== SELECTED PASSAGE ==
::::::
For 60 years, we have approached that from a behavior change, nutritional science perspective, but now we're adding clinical pathway given the chronic weight management medications.
Okay. There's a lot of places we can go with this conversation right now. I don't wanna get too far too quick because it's easy to get excited about where you can be, but I don't wanna lose sight of the reality that you're in a tough spot today.
Mm-hmm.
The base business subscribers have been going lower. Your mix of business, like the price point on these subs, has gone lower. We're putting real revenue pressure, and putting real pressure on the bottom line for a company that has a lot of leverage. Let's ground ourselves in the near- term and then step back out and start getting a little more excited about the future. This is my opportunity to bring you, Heather, into the fold. With these top-line pressure points, it's required the company to get very disciplined on the cost side, to create more flexibility and really protect the bottom line and protect liquidity. Can you talk about the initiatives that you've undertaken, first in your role as interim CFO, that arguably earned you the title of official and permanent CFO?
::::::
[Stored items from a collection]
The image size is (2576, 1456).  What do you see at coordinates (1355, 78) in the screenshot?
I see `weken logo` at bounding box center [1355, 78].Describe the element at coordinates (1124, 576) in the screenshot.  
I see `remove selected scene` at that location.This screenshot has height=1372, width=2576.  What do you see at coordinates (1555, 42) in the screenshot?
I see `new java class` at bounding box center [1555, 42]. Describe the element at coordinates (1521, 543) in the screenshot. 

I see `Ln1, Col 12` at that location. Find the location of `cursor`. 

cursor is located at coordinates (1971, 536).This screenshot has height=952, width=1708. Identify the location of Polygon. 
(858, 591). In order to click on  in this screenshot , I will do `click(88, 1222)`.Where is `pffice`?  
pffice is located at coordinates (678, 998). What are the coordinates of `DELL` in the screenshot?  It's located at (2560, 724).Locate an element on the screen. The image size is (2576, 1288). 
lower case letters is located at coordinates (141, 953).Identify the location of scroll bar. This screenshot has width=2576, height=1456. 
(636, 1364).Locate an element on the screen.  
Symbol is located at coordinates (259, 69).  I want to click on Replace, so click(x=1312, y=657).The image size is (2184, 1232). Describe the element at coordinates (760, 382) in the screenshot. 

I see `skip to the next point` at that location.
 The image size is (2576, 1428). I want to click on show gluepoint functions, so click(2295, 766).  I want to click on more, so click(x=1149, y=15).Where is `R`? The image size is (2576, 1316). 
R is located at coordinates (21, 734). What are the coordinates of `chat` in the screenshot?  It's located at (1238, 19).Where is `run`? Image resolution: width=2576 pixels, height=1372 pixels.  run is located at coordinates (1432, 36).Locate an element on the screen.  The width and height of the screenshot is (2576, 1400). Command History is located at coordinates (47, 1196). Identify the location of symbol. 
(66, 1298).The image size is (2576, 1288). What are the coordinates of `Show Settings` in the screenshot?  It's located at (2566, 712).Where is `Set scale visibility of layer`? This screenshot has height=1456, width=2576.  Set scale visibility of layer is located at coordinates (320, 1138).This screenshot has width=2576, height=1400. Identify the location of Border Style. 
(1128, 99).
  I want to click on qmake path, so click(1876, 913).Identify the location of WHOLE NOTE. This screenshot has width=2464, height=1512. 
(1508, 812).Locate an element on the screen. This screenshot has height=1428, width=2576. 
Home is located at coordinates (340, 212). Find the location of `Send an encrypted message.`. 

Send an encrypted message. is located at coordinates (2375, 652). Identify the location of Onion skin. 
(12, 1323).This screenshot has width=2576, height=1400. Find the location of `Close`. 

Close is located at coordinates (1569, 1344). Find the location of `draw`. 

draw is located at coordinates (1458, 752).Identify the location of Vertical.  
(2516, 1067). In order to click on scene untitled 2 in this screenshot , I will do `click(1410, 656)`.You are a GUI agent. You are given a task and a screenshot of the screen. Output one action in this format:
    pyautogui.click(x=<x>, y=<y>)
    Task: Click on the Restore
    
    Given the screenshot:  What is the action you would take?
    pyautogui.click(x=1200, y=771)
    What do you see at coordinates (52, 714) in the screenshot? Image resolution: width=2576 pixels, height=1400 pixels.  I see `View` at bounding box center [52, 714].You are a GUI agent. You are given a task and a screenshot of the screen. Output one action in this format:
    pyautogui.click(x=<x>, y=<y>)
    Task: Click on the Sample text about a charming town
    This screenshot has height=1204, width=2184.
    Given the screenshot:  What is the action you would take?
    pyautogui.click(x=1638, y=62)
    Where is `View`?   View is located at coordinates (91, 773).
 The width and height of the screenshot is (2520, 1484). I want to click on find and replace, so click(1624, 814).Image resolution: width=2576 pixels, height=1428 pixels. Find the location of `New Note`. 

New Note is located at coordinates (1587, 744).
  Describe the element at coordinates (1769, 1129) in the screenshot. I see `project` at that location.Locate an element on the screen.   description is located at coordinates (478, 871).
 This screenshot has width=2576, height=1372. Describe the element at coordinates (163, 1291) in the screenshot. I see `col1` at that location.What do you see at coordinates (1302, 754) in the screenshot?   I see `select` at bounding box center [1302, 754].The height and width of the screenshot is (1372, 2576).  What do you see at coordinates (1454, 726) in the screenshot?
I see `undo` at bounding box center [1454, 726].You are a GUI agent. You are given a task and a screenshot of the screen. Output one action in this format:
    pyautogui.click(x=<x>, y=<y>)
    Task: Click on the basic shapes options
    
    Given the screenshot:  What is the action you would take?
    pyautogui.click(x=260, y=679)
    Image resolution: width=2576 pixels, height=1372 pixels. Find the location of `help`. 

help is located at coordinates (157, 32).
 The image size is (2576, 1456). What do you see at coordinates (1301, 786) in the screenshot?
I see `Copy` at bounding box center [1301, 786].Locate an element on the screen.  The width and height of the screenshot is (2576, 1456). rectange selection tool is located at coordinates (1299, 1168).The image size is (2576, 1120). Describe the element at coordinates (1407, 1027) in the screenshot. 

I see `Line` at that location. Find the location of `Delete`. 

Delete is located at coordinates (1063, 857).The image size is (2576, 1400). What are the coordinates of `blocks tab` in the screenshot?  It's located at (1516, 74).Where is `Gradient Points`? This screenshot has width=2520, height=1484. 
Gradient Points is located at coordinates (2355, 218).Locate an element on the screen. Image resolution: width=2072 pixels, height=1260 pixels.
::::::
== PROBLEM DETAILS ==
In the conversation excerpt, what aims does the speaker give for the company getting very disciplined on the cost side? List all of them.

== REPLY ==
- To create more flexibility
- To protect the bottom line
- To protect liquidity